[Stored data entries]
---
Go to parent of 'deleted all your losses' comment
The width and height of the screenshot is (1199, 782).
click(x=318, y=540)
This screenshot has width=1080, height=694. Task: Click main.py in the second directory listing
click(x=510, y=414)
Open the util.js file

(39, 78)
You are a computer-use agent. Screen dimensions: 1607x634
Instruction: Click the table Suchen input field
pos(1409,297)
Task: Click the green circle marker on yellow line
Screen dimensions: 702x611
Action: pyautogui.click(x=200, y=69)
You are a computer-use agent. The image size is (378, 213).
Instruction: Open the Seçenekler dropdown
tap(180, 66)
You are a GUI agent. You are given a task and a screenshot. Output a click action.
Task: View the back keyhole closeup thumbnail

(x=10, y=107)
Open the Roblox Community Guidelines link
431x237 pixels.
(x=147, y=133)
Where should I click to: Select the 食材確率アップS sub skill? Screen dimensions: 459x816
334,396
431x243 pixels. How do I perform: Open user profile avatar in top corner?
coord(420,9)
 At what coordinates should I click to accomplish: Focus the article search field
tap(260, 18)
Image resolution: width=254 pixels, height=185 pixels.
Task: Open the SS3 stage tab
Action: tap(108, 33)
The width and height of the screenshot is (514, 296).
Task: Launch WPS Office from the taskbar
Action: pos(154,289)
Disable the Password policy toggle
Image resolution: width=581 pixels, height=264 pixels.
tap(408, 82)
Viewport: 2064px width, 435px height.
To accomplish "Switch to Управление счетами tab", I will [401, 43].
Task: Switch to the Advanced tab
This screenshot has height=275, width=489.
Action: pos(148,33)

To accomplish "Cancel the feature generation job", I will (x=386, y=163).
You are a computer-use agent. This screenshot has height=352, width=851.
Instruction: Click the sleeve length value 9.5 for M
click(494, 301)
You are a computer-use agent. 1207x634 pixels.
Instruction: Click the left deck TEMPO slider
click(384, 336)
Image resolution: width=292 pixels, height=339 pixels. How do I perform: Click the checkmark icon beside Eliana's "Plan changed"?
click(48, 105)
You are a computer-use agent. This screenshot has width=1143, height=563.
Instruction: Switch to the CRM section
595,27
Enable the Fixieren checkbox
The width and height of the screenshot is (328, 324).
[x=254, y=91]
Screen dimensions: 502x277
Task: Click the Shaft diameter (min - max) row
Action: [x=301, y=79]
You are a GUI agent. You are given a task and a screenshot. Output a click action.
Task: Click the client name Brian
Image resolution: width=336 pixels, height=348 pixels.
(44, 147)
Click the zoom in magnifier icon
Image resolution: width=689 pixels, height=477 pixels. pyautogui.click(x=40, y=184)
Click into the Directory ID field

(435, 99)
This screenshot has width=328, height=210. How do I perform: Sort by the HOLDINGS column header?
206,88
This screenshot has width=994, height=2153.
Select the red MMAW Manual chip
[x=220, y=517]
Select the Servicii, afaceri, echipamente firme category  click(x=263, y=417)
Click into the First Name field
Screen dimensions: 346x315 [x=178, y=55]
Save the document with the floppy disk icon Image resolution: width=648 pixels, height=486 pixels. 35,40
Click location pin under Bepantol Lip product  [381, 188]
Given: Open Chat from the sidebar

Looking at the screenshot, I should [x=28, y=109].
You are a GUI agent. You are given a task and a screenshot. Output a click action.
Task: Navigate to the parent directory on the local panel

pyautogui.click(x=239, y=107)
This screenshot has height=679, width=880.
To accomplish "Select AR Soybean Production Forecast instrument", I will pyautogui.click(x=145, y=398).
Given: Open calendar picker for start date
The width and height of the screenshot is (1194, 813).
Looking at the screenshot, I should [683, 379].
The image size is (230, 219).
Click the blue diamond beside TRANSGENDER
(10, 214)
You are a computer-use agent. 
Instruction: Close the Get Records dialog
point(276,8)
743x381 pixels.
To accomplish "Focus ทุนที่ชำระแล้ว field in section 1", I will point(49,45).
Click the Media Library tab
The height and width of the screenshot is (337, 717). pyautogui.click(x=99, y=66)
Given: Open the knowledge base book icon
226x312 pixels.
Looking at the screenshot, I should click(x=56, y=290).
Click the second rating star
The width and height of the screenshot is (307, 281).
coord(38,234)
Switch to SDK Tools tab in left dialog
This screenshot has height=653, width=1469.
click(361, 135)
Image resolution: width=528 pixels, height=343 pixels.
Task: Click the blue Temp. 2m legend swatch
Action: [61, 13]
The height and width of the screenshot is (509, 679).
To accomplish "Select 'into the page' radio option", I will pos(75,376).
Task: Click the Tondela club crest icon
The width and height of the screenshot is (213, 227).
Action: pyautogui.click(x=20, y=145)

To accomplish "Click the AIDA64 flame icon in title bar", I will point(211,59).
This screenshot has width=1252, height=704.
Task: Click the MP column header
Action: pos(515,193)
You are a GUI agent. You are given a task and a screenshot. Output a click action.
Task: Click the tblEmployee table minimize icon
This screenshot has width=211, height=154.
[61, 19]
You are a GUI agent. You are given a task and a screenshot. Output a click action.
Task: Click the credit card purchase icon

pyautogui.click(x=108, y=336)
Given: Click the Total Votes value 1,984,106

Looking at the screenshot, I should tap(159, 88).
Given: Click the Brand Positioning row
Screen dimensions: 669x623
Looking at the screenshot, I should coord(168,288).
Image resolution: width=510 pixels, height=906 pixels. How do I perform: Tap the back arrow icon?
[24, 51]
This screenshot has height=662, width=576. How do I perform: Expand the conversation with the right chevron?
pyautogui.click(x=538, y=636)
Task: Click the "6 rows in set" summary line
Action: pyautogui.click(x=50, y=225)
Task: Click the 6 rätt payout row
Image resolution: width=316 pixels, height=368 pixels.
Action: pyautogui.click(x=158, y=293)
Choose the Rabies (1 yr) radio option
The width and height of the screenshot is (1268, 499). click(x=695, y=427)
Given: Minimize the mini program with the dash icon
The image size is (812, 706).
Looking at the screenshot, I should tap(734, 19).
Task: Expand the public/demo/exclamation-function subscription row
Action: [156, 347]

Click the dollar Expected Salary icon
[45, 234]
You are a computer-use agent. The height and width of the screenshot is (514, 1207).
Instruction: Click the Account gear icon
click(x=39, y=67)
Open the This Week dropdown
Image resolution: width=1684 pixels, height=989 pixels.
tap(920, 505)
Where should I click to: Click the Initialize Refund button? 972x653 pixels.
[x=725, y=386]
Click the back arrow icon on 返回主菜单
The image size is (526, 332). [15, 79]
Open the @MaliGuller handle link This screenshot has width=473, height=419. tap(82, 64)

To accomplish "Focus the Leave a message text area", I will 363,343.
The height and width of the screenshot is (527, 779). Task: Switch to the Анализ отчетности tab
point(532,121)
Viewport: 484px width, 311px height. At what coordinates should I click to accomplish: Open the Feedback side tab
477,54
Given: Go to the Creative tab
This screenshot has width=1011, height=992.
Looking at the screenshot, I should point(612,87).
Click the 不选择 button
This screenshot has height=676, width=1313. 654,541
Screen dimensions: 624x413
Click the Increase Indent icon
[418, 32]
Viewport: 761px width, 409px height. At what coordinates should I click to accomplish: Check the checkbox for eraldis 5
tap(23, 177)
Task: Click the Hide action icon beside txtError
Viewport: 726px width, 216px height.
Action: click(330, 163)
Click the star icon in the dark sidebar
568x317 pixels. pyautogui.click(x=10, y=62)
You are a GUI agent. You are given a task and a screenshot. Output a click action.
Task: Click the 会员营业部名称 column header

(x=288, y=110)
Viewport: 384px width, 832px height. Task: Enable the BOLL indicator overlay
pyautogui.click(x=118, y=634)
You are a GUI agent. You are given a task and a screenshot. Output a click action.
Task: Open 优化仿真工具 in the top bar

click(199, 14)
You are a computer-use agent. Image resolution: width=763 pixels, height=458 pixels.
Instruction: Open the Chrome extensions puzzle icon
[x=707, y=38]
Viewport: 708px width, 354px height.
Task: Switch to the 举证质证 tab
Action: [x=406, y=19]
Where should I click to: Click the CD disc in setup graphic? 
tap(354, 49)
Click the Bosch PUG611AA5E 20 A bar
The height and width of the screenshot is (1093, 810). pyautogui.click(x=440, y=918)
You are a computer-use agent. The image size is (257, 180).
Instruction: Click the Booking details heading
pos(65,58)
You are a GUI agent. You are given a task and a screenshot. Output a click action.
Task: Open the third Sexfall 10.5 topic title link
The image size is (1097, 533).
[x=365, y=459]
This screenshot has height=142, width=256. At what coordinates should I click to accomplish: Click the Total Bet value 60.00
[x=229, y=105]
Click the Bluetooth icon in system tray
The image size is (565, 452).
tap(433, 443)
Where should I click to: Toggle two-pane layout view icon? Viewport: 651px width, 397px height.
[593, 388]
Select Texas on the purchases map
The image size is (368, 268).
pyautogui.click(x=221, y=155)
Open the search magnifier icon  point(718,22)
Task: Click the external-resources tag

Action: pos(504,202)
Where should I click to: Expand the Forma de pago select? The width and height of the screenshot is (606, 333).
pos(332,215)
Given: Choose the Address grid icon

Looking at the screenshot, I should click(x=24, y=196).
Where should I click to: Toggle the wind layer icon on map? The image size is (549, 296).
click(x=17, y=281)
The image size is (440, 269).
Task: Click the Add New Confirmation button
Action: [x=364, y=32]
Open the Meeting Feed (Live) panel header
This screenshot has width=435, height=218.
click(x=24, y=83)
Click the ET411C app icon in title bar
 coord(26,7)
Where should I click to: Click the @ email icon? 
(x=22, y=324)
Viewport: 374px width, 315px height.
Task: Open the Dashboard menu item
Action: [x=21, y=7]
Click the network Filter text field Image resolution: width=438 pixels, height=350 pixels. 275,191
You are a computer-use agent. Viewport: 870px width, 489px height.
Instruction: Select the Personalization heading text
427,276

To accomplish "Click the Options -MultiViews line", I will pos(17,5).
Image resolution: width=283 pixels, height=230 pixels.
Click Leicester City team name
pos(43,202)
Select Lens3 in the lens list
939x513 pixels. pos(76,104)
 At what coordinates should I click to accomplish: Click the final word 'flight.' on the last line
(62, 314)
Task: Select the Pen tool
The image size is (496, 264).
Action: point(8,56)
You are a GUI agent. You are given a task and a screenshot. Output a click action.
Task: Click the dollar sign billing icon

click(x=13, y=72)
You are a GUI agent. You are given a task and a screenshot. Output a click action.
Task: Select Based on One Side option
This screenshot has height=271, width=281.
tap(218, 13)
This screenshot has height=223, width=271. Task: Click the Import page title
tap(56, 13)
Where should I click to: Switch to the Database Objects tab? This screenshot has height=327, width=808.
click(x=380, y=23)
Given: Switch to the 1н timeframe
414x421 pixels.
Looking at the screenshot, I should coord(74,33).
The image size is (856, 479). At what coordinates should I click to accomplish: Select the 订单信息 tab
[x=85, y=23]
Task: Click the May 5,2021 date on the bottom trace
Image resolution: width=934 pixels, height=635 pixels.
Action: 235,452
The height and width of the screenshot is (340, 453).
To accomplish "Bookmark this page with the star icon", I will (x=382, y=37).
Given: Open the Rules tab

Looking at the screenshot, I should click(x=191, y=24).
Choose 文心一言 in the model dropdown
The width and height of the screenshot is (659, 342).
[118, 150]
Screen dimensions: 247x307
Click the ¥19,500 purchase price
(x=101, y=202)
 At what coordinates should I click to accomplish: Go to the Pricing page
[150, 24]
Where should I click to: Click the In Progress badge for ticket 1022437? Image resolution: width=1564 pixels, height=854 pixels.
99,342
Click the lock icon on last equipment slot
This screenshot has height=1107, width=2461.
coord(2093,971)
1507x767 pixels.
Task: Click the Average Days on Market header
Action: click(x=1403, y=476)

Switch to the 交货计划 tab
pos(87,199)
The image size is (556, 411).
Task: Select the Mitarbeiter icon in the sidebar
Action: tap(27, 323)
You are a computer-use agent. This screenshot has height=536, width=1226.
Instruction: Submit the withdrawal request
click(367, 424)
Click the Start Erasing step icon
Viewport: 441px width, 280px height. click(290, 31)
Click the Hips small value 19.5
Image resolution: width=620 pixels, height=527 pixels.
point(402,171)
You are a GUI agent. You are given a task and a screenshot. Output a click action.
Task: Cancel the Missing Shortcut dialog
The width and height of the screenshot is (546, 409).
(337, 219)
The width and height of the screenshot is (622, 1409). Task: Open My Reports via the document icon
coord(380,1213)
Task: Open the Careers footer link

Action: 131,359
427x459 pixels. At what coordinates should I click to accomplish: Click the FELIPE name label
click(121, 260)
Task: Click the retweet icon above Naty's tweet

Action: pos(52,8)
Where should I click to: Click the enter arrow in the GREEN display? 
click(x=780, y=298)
---
* _What the exercise asks_:
Each line from the top of the entries above through the line containing "Disable the Password policy toggle" must be transcribed exactly, and no other line may appear.

* _Answer box_:
Go to parent of 'deleted all your losses' comment
The width and height of the screenshot is (1199, 782).
click(x=318, y=540)
This screenshot has width=1080, height=694. Task: Click main.py in the second directory listing
click(x=510, y=414)
Open the util.js file

(39, 78)
You are a computer-use agent. Screen dimensions: 1607x634
Instruction: Click the table Suchen input field
pos(1409,297)
Task: Click the green circle marker on yellow line
Screen dimensions: 702x611
Action: pyautogui.click(x=200, y=69)
You are a computer-use agent. The image size is (378, 213).
Instruction: Open the Seçenekler dropdown
tap(180, 66)
You are a GUI agent. You are given a task and a screenshot. Output a click action.
Task: View the back keyhole closeup thumbnail

(x=10, y=107)
Open the Roblox Community Guidelines link
431x237 pixels.
(x=147, y=133)
Where should I click to: Select the 食材確率アップS sub skill? Screen dimensions: 459x816
334,396
431x243 pixels. How do I perform: Open user profile avatar in top corner?
coord(420,9)
 At what coordinates should I click to accomplish: Focus the article search field
tap(260, 18)
Image resolution: width=254 pixels, height=185 pixels.
Task: Open the SS3 stage tab
Action: tap(108, 33)
The width and height of the screenshot is (514, 296).
Task: Launch WPS Office from the taskbar
Action: pos(154,289)
Disable the Password policy toggle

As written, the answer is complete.